“The only vaccine that has been tested in a full-blown placebo trial against an inert placebo was the Covid vaccine,” Kennedy said on May 14. “The other 76 vaccines that children in this country receive from birth to 18 years old have not been safety-tested in prelicensing studies against a placebo, which implies we lack an understanding of the risk profiles for those products, and I aim to address that.”—CNN
Hmmm. Is this a true statement? A recent article on the CIDRAP website described a project led by Dr. Jake Scott, a Stanford infectious disease physician, who is compiling a spreadsheet of all the randomized trials ever conducted for licensed vaccines, with control groups that received either saline or an “inert” placebo. The spreadsheet can be found here on the website of Dr. Scott’s colleague, Dr. Brad Spellberg. The list of randomized clinical trials with saline or inert placebo control is still growing, but today stands at 339. Scott believes that eventually the list will grow to more than 400, as he and his colleagues continue to review the literature and add to the list. The spreadsheet describes efficacy and safety data.
Influenza vaccines and certain COVID vaccines that undergo modification on an annual basis do not undergo new randomized clinical trials every year. Once the influenza or COVID vaccine platform (e.g., inactivated, live attenuated, recombinant) is licensed, the vaccines can be modified periodically to account for antigenic drift in the viruses, as long as all of the other vaccine characteristics are unchanged.

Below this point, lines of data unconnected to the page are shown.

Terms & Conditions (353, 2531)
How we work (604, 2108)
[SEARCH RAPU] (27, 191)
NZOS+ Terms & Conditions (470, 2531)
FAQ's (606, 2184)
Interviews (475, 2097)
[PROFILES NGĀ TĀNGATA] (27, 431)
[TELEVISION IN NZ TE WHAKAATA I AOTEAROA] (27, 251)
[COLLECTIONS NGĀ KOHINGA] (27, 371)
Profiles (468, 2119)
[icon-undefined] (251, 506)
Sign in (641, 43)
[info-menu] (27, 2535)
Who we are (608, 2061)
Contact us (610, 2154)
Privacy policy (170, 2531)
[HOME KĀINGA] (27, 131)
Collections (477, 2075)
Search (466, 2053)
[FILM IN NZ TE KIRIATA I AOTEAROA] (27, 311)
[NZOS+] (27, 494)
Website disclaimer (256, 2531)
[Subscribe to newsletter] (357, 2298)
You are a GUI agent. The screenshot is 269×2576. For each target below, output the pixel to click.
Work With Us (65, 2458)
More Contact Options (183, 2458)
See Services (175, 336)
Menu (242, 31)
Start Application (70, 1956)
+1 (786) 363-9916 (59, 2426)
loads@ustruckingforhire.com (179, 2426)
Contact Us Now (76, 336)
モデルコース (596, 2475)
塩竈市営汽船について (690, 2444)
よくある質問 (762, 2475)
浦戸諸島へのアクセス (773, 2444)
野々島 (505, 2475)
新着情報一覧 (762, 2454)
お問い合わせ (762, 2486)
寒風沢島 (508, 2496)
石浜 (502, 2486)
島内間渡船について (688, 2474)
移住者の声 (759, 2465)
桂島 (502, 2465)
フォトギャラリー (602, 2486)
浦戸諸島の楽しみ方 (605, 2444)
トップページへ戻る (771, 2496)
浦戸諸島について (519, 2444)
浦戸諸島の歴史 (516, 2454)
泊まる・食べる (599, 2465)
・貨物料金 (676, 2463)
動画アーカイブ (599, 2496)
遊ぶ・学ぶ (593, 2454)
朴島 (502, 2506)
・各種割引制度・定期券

Conducting large-scale randomized controlled trials annually for these vaccines would be logistically nearly impossible, given the time constraints imposed by selecting the antigenic variants, conducting trials and manufacturing large amounts of vaccine. In addition, there are ethical issues concerning administration of placebo to subjects when the vaccine has already been proven to be effective. The effectiveness and safety of these updated vaccines is assessed nevertheless, but by using observational studies rather than randomized clinical trials.